▶ TASK TO COMPLETE
Reproduce the text of all the records below word for word, omitting the pictures.

▶ GIVEN DATA
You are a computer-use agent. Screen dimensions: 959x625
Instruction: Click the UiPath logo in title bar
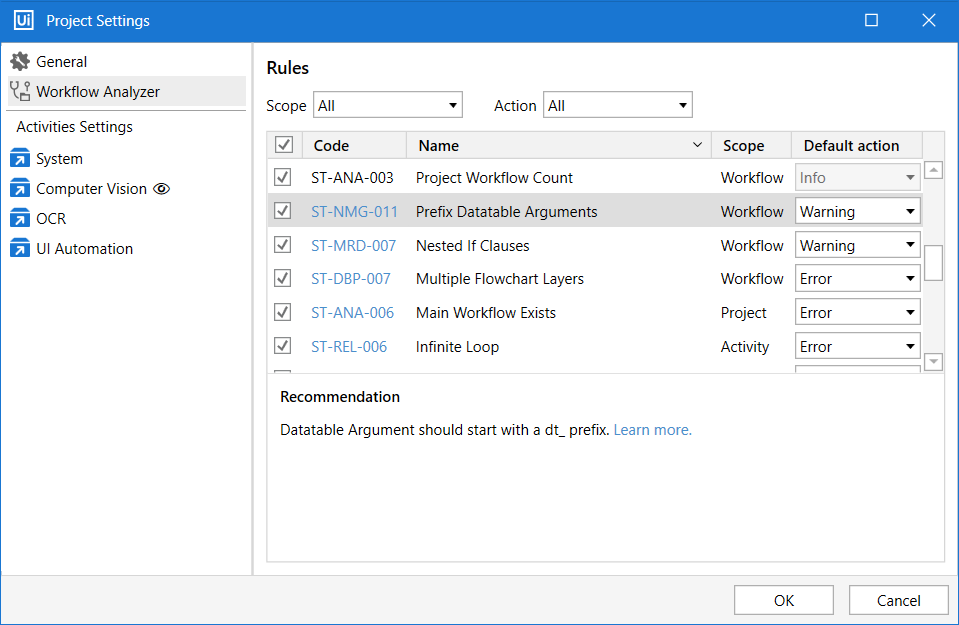tap(24, 21)
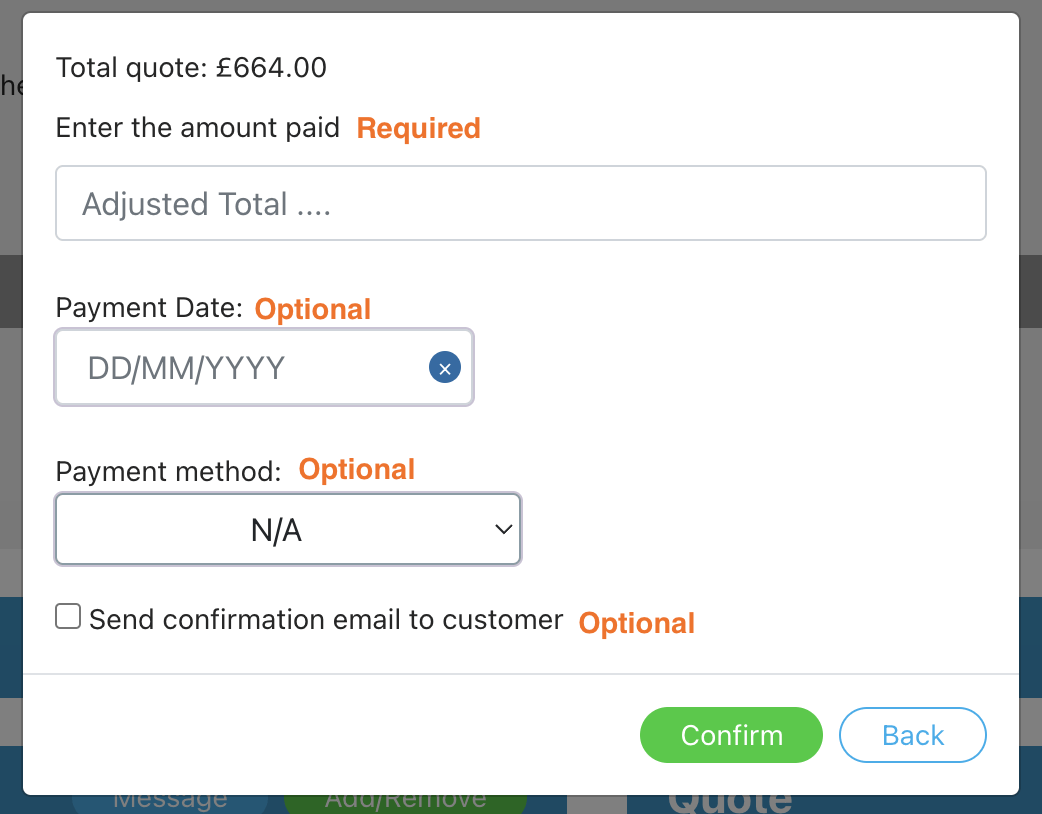Go back using the Back button
The image size is (1042, 814).
coord(912,735)
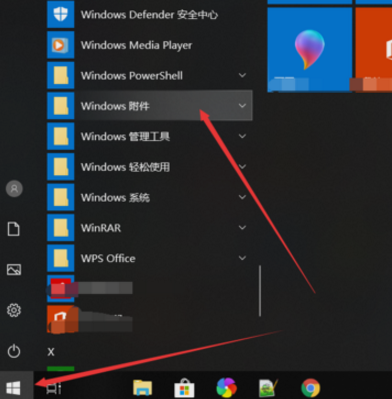
Task: Click the Power button in the sidebar
Action: pyautogui.click(x=14, y=351)
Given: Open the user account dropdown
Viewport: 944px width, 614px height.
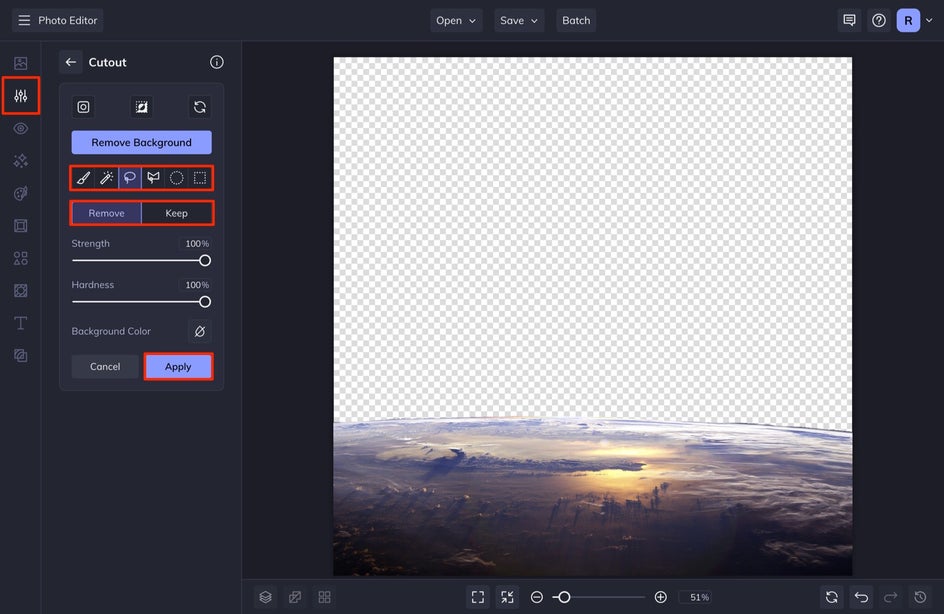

▶ WORKED SOLUTION
You are a computer-use agent. Screen dimensions: 959x625
Instruction: Click the UiPath logo in title bar
tap(24, 21)
Go back using the Back button
The image size is (1042, 814).
coord(912,735)
Task: Click the Power button in the sidebar
Action: pyautogui.click(x=14, y=351)
Given: Open the user account dropdown
Viewport: 944px width, 614px height.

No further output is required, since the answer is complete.